Black River and Western Railroad (Great Western) No. 60 is a 2-8-0 "Consolidation" type steam locomotive built in August 1937 by the American Locomotive Company (ALCO) in Schenectady, New York. It currently operates on the Black River and Western Railroad (BR&W) in Ringoes, New Jersey It was one of two operating Great Western steam locomotives with No. 90 being the other one.

History
No. 60 originally operated on the Great Western Railroad (GW) in Colorado where it pulled sugar beet and molasses trains. During World War II, a smokebox extension was added to allow the use of poor quality coal because of war-time restrictions. In 1963, No. 60 was purchased by the newly formed short line Black River and Western Railroad for tourist excursion service.
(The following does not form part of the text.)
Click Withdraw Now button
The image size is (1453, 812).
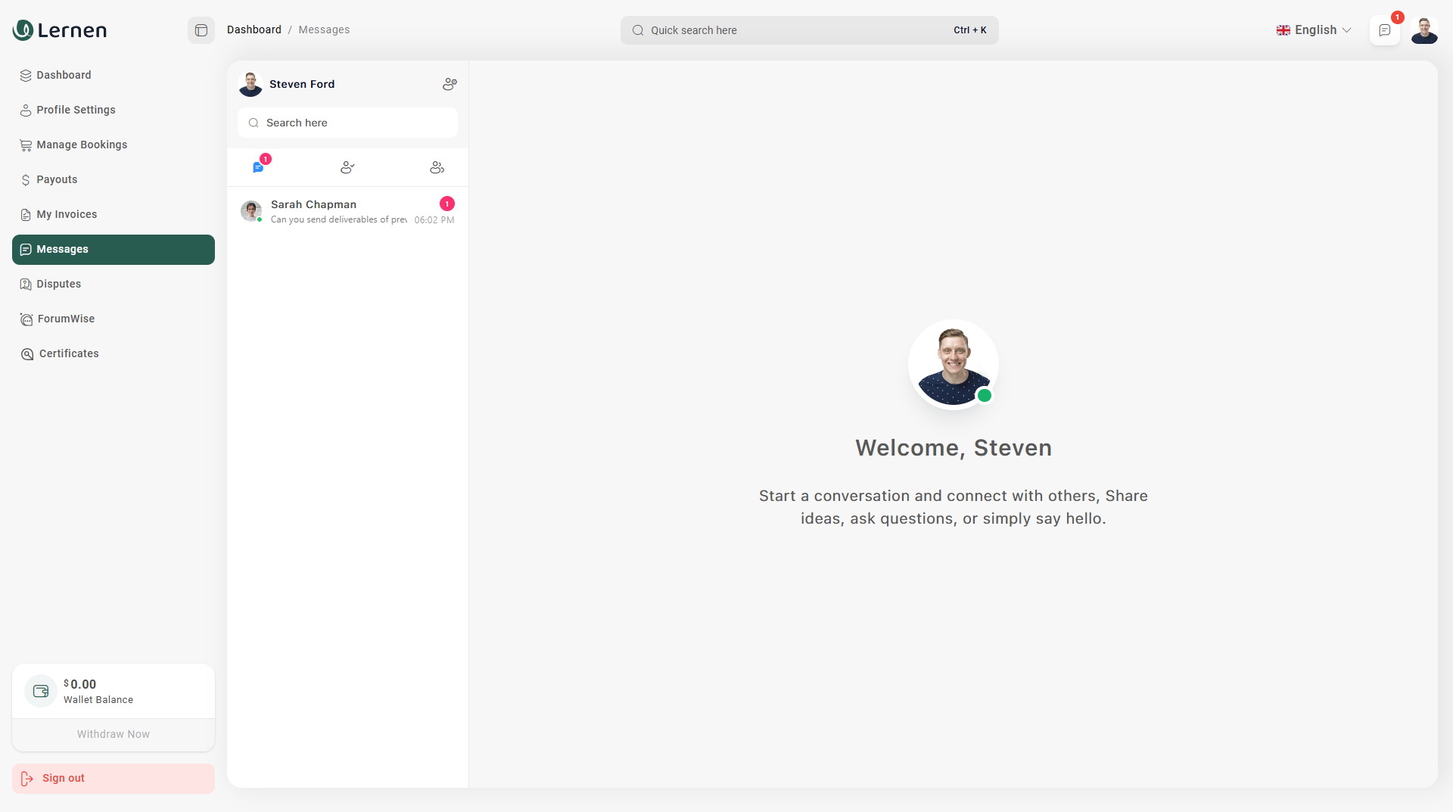pos(114,734)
It pulled the first train out of Flemington in May 1965. 

During its tenure running on the Black River & Western, 60 has undergone several cosmetic changes through the years. The current paint scheme resembles a mid-sized freight locomotive, with a graphite smokebox and black drivers.  

While No. 60 was bought by the Black River & Western in 1963, it has ventured off the railroad several times. In 1967, the locomotive ran excursions on the Long Island Railroad out of Jamaica, New York. It is rumored that she reached a speed of 55MPH with a 14-car long train during these trips. 60 also visited the Whippany Railway Museum in 1994 for a railroad festival alongside Susquehanna Railway's SY 2-8-2 No. 142. 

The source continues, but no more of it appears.